What you have to do - Each line of the records that holds the word "chevron" should be copied out.

Data for analysis -
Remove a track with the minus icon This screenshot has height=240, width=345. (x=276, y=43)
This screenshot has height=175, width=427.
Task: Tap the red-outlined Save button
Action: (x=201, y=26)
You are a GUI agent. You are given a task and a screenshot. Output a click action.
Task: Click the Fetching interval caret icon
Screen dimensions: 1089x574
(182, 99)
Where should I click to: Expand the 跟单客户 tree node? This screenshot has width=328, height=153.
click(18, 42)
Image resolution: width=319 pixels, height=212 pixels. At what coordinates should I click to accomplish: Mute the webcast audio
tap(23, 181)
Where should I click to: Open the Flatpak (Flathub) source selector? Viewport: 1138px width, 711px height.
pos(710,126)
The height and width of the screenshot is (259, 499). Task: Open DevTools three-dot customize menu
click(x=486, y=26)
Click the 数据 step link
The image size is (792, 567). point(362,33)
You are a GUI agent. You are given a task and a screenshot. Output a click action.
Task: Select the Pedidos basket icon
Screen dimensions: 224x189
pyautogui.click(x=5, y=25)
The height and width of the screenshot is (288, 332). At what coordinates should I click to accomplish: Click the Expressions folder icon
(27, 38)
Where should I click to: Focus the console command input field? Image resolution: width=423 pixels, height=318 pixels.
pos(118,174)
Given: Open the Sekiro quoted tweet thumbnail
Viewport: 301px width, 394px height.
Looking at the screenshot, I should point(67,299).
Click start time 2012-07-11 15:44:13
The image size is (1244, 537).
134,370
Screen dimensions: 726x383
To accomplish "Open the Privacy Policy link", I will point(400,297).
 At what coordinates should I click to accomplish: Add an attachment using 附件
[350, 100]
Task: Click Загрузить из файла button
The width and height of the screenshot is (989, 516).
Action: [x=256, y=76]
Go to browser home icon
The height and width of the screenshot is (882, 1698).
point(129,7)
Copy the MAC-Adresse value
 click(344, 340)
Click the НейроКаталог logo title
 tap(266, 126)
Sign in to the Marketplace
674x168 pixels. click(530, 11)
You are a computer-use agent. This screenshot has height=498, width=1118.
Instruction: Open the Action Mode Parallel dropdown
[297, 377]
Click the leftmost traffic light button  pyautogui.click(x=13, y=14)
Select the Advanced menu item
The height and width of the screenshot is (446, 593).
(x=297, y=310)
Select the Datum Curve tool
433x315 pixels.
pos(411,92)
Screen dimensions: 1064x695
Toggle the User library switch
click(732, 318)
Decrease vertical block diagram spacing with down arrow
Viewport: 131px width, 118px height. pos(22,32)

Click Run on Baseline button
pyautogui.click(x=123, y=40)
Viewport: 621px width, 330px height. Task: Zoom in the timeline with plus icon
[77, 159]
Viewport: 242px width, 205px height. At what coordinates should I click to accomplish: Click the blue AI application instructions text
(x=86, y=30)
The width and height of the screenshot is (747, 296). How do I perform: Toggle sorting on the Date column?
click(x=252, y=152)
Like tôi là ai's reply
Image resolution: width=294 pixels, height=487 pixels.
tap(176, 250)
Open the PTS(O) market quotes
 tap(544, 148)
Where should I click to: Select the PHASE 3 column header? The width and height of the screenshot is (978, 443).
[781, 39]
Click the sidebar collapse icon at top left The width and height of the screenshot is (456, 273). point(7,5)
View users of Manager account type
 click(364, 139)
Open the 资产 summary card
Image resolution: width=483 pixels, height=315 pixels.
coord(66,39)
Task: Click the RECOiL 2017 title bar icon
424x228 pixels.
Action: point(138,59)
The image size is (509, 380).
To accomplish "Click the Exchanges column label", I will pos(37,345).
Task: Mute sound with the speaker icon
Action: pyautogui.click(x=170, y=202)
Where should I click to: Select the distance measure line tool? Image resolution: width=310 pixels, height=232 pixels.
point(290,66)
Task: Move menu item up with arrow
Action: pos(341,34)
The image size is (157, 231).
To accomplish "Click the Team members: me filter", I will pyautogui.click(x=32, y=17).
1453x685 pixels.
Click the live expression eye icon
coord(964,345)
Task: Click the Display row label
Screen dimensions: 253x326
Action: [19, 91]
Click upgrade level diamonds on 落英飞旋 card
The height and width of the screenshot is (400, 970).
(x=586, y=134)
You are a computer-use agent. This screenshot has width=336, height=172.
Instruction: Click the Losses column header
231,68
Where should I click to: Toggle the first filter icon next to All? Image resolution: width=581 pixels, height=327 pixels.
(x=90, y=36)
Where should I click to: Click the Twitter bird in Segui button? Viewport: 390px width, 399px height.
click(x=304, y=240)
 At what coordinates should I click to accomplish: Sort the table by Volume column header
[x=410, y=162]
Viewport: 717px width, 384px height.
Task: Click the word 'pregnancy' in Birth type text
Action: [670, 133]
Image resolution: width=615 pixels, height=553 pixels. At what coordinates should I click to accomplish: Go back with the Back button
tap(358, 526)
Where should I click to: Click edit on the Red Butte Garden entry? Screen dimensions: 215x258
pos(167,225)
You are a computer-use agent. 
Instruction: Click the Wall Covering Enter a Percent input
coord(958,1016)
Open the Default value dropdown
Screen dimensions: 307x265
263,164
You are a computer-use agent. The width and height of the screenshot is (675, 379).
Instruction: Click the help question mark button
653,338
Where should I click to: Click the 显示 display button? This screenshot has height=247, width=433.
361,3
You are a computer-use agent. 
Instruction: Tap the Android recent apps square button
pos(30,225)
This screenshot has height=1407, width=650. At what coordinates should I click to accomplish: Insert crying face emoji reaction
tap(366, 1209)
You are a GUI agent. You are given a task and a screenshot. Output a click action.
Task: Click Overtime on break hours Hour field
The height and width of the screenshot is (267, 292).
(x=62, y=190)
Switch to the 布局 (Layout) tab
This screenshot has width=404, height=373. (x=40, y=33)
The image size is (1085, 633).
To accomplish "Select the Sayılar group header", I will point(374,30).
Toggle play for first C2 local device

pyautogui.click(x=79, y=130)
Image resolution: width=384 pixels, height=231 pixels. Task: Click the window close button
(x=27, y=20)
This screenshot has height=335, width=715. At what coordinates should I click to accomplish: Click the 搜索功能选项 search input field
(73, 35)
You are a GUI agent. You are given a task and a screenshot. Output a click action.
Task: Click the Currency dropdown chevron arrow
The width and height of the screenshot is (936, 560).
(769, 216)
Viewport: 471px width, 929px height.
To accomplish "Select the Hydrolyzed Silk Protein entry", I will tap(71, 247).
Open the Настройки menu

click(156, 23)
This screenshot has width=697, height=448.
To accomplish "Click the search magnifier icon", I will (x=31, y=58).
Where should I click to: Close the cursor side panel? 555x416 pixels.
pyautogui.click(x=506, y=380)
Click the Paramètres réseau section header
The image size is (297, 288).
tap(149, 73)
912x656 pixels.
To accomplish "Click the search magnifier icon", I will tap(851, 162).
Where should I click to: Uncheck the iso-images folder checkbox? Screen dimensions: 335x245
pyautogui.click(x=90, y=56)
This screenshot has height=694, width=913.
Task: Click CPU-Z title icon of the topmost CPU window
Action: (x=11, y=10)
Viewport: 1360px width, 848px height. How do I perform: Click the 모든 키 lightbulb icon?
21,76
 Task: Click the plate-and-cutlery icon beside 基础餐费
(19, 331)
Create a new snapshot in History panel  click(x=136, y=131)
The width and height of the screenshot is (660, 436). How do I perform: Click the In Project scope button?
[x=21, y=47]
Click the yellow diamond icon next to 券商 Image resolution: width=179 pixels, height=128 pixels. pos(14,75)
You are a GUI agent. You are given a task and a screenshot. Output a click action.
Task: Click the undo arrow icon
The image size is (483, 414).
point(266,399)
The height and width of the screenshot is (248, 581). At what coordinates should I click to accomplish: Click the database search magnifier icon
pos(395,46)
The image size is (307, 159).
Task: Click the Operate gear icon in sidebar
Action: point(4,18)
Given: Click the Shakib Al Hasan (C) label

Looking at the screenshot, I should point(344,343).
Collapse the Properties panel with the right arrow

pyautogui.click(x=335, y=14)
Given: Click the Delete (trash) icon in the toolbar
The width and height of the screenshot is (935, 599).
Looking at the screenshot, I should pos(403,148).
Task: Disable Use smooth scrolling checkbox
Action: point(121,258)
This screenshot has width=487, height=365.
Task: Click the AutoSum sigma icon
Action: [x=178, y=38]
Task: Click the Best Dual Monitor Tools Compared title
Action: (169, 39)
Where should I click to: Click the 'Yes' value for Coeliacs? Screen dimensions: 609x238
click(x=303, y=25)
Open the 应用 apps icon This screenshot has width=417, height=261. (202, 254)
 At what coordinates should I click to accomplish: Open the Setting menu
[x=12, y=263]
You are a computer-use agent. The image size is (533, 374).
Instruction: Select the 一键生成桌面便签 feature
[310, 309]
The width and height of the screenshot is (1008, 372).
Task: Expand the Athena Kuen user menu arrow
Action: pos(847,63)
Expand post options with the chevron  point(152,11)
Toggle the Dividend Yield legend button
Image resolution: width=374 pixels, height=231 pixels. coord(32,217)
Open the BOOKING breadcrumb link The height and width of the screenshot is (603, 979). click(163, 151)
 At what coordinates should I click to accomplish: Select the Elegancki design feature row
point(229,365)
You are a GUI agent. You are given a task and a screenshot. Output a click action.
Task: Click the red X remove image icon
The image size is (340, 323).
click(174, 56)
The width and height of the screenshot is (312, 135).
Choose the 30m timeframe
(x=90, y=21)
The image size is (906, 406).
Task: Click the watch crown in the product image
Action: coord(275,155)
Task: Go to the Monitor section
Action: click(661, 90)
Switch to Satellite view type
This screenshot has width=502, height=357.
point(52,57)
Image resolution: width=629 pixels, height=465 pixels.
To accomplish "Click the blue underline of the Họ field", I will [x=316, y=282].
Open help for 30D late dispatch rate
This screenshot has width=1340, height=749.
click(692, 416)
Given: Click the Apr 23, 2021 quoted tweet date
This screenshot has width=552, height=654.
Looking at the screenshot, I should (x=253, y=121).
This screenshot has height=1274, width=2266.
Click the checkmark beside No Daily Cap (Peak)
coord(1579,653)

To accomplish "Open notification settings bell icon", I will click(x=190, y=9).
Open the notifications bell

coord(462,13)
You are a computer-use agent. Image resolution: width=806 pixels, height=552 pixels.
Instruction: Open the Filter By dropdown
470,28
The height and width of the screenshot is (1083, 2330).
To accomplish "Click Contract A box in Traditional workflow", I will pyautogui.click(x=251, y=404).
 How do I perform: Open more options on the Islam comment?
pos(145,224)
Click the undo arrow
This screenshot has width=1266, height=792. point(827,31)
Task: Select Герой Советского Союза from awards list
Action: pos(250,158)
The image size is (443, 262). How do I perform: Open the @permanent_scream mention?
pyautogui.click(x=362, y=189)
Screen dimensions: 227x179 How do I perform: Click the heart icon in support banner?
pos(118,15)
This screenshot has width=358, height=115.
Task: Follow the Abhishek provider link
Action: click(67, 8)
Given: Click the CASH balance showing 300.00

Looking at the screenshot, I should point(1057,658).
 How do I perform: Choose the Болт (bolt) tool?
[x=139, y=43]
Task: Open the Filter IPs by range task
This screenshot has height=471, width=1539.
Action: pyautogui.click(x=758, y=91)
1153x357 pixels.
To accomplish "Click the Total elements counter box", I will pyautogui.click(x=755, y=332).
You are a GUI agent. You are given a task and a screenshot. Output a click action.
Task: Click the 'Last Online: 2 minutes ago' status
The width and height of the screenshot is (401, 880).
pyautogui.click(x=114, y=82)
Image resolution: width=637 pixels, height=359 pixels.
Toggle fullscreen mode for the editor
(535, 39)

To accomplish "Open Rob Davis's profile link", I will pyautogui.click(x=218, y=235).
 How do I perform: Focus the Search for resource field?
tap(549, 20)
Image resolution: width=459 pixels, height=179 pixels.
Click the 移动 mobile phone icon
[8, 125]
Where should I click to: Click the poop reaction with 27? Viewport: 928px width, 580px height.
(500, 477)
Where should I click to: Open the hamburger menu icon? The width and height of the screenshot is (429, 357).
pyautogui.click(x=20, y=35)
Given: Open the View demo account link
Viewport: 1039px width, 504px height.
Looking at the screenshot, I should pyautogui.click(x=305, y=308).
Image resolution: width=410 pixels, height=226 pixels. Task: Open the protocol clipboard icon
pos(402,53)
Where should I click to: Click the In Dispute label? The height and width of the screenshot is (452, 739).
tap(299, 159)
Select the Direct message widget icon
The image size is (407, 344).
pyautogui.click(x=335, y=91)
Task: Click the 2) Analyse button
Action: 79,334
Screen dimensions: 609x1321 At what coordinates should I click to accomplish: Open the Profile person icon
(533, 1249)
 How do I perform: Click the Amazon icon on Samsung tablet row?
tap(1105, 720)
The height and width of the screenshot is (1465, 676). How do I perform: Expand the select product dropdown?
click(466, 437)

Task output -
Task: Click the Currency dropdown chevron arrow
Expand post options with the chevron  point(152,11)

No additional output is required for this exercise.